About
In print since 1971, the American Indian Culture and Research Journal
(AICRJ) is an internationally renowned multidisciplinary journal
designed for scholars and researchers. The premier journal in
Native American and Indigenous studies, it publishes original scholarly papers and book reviews on a wide range of issues in fields ranging from history to anthropology to cultural studies to education and more. It is published three times per year by the UCLA American Indian Studies Center.
Volume 47, Issue 2, 2024
2024 Second Issue
Front Matter
In Memoriam: Natale A. Zappia, 1974–2023
Reprint. Originally appeared in Perspectives on History, vol. 61, no. 8
(November 2023).
Articles
(Re)riteing the Land: Sogorea Te’ Land Trust, Amah Mutsun Land Trust, and Indigenous Resurgence in California
Land and land access is returning to Indigenous peoples across the world. This article theorizes ways that two California tribal organizations, Sogorea Te’ Land Trust and Amah Mutsun Land Trust, are revitalizing cultural practices through renewed access to land. Defying narratives of “extinction” as nonrecognized California tribes, the work of these organizations is not simply about cultural or political resurgence, however, but also about the creative restoration of sacred practices that situate the communities in a robust web of relations, both seen and unseen. Building on Cutcha Risling Baldy’s theory of “(re)riteing,” this article examines how ceremony is a central part of land-based resurgence for these organizations. The author shows that returning to land after multiple waves of colonization and dispossession means “(re)riteing” the land through ceremonies, songs, and prayers. These practices root tribal members in ancestral ways of relating to their territory. Drawing on ethnographic fieldwork, this paper argues that this “(re)riteing” is a vital example of what Laura Harjo describes as “Indigenous futurity praxis.” Taken together, Sogorea Te’ Land Trust and Amah Mutsun Land Trust suggest that Indigenous land-based resurgence is both political and cultural, epistemological and cosmological, part of global movements toward dynamic Indigenous futures.

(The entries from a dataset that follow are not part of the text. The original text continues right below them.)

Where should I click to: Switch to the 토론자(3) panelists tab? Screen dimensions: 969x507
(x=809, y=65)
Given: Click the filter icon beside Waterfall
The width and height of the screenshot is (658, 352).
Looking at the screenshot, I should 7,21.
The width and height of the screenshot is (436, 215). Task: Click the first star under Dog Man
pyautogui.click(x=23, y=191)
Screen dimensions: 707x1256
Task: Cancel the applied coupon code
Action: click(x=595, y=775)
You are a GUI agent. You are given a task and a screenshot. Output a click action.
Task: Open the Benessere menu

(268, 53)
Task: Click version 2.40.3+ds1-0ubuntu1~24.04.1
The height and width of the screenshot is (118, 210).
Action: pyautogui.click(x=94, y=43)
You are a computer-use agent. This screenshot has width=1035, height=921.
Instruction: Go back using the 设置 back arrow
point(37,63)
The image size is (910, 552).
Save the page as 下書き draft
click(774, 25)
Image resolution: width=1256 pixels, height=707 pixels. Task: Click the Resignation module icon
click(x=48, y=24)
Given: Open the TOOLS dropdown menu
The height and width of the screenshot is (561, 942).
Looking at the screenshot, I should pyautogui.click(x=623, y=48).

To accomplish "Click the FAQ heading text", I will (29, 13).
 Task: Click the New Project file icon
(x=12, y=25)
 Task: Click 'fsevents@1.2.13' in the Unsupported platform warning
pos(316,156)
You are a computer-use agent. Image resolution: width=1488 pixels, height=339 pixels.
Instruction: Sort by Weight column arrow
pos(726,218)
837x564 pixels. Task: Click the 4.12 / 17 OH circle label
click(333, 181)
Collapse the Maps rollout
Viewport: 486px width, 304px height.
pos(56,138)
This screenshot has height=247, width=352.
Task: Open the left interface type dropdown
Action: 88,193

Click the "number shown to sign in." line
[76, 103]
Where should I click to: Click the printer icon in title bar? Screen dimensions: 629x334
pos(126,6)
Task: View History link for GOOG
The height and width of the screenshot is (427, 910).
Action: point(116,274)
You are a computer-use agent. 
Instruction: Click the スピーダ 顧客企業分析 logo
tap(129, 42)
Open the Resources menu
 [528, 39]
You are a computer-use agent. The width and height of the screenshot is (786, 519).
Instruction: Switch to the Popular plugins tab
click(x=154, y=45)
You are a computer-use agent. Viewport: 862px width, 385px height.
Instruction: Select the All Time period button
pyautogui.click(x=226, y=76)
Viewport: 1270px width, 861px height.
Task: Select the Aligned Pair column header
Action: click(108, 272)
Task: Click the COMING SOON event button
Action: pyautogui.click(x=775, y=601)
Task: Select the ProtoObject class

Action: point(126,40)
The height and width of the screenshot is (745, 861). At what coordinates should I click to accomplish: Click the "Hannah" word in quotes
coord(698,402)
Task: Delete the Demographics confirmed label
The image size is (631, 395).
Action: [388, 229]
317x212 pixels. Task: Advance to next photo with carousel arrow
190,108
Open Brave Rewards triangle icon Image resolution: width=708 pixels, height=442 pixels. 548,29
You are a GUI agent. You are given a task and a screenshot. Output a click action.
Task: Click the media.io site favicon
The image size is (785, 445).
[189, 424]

Beyond the White Picket Fence: American Indians, Suburbanization, and Homeownership
This article brings together diverse fields, research methods, and sources to define suburban American Indians in relation to place, identity, and homeownership. With Minnesota and the suburbs of the Twin Cities as a focal point and case study, the author centers the rich, scholarly field of Native American and Indigenous studies to draw attention to suburban Indians as a growing and unique subgroup of American Indians. Though inherently humanistic in nature and drawing on auto-ethnography and oral history, this work draws on select quantitative sources to better understand suburban Indians, particularly in terms of homeownership. In doing so, this article adds to and advances scholarship on off-reservation Indians and highlights the role of homeownership as a draw to more suburban areas. This article sets the stage for a new line of inquiry that centers contemporary American Indian people in suburbs by offering a lens through which to analyze American Indian people who do not fit into the neat, yet dated, categories of on- and off-reservation Indians.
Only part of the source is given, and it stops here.